- _PROVIDED ENTRIES_
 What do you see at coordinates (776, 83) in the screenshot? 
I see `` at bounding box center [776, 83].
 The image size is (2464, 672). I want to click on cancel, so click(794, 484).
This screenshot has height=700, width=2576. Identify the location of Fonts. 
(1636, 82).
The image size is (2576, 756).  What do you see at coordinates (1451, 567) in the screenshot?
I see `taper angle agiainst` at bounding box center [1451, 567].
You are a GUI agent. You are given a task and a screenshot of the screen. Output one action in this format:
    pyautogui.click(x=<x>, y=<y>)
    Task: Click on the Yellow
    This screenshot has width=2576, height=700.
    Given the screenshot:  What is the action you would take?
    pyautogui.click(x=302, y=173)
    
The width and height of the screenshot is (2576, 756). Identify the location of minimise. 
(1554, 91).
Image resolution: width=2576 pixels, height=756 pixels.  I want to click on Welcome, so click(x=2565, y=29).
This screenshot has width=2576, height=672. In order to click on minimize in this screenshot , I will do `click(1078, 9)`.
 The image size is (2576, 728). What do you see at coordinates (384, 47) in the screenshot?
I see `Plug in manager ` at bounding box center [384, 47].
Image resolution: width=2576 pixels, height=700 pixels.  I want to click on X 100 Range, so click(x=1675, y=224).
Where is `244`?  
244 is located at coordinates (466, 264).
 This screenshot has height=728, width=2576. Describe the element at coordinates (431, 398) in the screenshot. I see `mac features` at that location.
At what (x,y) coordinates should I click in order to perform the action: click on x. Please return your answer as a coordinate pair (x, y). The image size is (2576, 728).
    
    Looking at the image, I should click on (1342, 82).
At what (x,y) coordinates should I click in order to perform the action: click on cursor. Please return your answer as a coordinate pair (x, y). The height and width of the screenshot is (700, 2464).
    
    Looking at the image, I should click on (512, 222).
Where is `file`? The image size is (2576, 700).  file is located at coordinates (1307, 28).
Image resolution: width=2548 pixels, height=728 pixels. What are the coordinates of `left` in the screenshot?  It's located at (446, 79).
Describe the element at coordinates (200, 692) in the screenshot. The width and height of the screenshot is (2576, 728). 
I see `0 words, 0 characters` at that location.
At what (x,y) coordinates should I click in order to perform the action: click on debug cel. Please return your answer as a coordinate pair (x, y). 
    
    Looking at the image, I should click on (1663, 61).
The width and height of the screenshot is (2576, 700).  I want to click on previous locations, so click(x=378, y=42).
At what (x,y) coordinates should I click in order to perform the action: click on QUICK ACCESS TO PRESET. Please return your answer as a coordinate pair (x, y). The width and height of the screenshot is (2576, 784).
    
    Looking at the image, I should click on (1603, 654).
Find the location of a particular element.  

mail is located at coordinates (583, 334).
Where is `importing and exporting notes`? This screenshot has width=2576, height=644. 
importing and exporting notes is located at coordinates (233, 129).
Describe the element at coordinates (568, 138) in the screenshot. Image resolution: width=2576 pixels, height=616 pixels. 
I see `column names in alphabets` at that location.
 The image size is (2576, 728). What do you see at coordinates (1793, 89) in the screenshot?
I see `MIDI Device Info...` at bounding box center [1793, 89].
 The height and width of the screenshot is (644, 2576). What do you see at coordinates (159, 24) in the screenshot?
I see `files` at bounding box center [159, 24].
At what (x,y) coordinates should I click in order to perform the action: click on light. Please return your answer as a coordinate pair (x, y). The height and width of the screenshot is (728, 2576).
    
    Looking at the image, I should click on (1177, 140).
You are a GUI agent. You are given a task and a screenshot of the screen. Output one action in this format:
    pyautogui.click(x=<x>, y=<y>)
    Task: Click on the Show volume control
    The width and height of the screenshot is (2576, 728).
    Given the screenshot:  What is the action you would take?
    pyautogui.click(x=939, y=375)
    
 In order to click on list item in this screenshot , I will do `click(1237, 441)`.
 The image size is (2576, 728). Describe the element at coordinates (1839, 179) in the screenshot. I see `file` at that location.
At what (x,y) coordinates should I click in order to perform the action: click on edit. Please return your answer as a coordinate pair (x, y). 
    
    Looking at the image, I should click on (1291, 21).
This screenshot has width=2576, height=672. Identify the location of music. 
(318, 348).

- _EXERCISE_
Reproduce every line of the items above verbatim, changing nothing.

- _TASK RESULT_
 What do you see at coordinates (776, 83) in the screenshot? 
I see `` at bounding box center [776, 83].
 The image size is (2464, 672). I want to click on cancel, so click(794, 484).
This screenshot has height=700, width=2576. Identify the location of Fonts. 
(1636, 82).
The image size is (2576, 756).  What do you see at coordinates (1451, 567) in the screenshot?
I see `taper angle agiainst` at bounding box center [1451, 567].
You are a GUI agent. You are given a task and a screenshot of the screen. Output one action in this format:
    pyautogui.click(x=<x>, y=<y>)
    Task: Click on the Yellow
    This screenshot has width=2576, height=700.
    Given the screenshot:  What is the action you would take?
    pyautogui.click(x=302, y=173)
    
The width and height of the screenshot is (2576, 756). Identify the location of minimise. 
(1554, 91).
Image resolution: width=2576 pixels, height=756 pixels.  I want to click on Welcome, so click(x=2565, y=29).
This screenshot has width=2576, height=672. In order to click on minimize in this screenshot , I will do `click(1078, 9)`.
 The image size is (2576, 728). What do you see at coordinates (384, 47) in the screenshot?
I see `Plug in manager ` at bounding box center [384, 47].
Image resolution: width=2576 pixels, height=700 pixels.  I want to click on X 100 Range, so click(x=1675, y=224).
Where is `244`?  
244 is located at coordinates (466, 264).
 This screenshot has height=728, width=2576. Describe the element at coordinates (431, 398) in the screenshot. I see `mac features` at that location.
At what (x,y) coordinates should I click in order to perform the action: click on x. Please return your answer as a coordinate pair (x, y). The image size is (2576, 728).
    
    Looking at the image, I should click on (1342, 82).
At what (x,y) coordinates should I click in order to perform the action: click on cursor. Please return your answer as a coordinate pair (x, y). The height and width of the screenshot is (700, 2464).
    
    Looking at the image, I should click on (512, 222).
Where is `file`? The image size is (2576, 700).  file is located at coordinates (1307, 28).
Image resolution: width=2548 pixels, height=728 pixels. What are the coordinates of `left` in the screenshot?  It's located at (446, 79).
Describe the element at coordinates (200, 692) in the screenshot. The width and height of the screenshot is (2576, 728). 
I see `0 words, 0 characters` at that location.
At what (x,y) coordinates should I click in order to perform the action: click on debug cel. Please return your answer as a coordinate pair (x, y). 
    
    Looking at the image, I should click on (1663, 61).
The width and height of the screenshot is (2576, 700).  I want to click on previous locations, so click(x=378, y=42).
At what (x,y) coordinates should I click in order to perform the action: click on QUICK ACCESS TO PRESET. Please return your answer as a coordinate pair (x, y). The width and height of the screenshot is (2576, 784).
    
    Looking at the image, I should click on (1603, 654).
Find the location of a particular element.  

mail is located at coordinates (583, 334).
Where is `importing and exporting notes`? This screenshot has width=2576, height=644. 
importing and exporting notes is located at coordinates (233, 129).
Describe the element at coordinates (568, 138) in the screenshot. Image resolution: width=2576 pixels, height=616 pixels. 
I see `column names in alphabets` at that location.
 The image size is (2576, 728). What do you see at coordinates (1793, 89) in the screenshot?
I see `MIDI Device Info...` at bounding box center [1793, 89].
 The height and width of the screenshot is (644, 2576). What do you see at coordinates (159, 24) in the screenshot?
I see `files` at bounding box center [159, 24].
At what (x,y) coordinates should I click in order to perform the action: click on light. Please return your answer as a coordinate pair (x, y). The height and width of the screenshot is (728, 2576).
    
    Looking at the image, I should click on (1177, 140).
You are a GUI agent. You are given a task and a screenshot of the screen. Output one action in this format:
    pyautogui.click(x=<x>, y=<y>)
    Task: Click on the Show volume control
    The width and height of the screenshot is (2576, 728).
    Given the screenshot:  What is the action you would take?
    pyautogui.click(x=939, y=375)
    
 In order to click on list item in this screenshot , I will do `click(1237, 441)`.
 The image size is (2576, 728). Describe the element at coordinates (1839, 179) in the screenshot. I see `file` at that location.
At what (x,y) coordinates should I click in order to perform the action: click on edit. Please return your answer as a coordinate pair (x, y). 
    
    Looking at the image, I should click on (1291, 21).
This screenshot has width=2576, height=672. Identify the location of music. 
(318, 348).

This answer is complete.